Rather than rant about the time and finesse it takes to create an atmosphere and a living ecology, I'm just going to skip to the pros and cons of having terraforming take centuries vs. those of it being possible within the RP.
If terraforming takes centuries, that means the focus is on finding and coveting habitable worlds, not creating new ones. Each one is special, unique, and irreplaceable within the RP's timescale. If a race loses their homeworld, they have to find and adapt to a substitute, not just create a new copy of the old one. When someone finds a new world that already has life, they have to survey and study it, not just reforge it.
Races that have been stable and had advanced tech for centuries will have more habitable worlds in their core spheres than fast-growing empires. Less advanced ones could still manage, if they'd had thousands of years. Sure enough, they don't have many other advantages in SARP, so this would be a nice one to have.
If terraforming takes years or less, players can feel they're making an impact in real-time, and see all stages of the process without having to visit works in progress.
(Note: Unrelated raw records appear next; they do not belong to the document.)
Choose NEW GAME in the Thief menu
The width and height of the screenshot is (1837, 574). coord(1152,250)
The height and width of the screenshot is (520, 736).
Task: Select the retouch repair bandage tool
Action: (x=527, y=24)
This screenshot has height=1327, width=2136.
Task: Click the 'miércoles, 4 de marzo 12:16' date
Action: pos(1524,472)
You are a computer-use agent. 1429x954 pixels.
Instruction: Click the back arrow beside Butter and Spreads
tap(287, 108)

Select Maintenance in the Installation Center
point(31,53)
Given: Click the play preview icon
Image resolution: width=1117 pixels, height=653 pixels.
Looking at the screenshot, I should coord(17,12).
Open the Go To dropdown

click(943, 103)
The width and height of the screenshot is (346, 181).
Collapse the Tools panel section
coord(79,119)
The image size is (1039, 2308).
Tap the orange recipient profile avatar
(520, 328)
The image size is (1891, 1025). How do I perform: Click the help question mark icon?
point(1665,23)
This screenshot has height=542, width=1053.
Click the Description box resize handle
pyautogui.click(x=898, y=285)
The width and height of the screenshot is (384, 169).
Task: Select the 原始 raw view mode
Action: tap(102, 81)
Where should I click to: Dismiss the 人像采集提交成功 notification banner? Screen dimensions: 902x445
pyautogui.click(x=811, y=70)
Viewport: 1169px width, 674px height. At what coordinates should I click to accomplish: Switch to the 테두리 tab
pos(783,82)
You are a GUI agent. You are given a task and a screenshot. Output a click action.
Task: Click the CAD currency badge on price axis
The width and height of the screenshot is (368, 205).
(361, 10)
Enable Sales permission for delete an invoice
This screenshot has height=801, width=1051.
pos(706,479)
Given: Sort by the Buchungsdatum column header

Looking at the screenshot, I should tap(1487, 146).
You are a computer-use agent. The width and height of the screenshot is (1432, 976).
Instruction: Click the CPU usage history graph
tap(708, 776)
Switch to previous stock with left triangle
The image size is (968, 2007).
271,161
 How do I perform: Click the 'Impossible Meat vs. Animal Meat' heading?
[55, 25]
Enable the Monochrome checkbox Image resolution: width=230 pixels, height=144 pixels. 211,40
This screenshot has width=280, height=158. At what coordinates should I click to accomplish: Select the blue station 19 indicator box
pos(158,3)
The chaos of the land rush might create interesting plots, though we'd really have to ignore all the NPCs who would be doing this on thousands of planets at all times. The setting would logically be overwhelmed with habitable worlds in a decade, so logic would have to be ignored.
Note that creating artificial habitats can already plausibly be done in the same length of time--years or less--and with very much similar consequences. Players don't normally use a whole planet, anyway, so making a single dome city or orbital station might be a more reasonable project.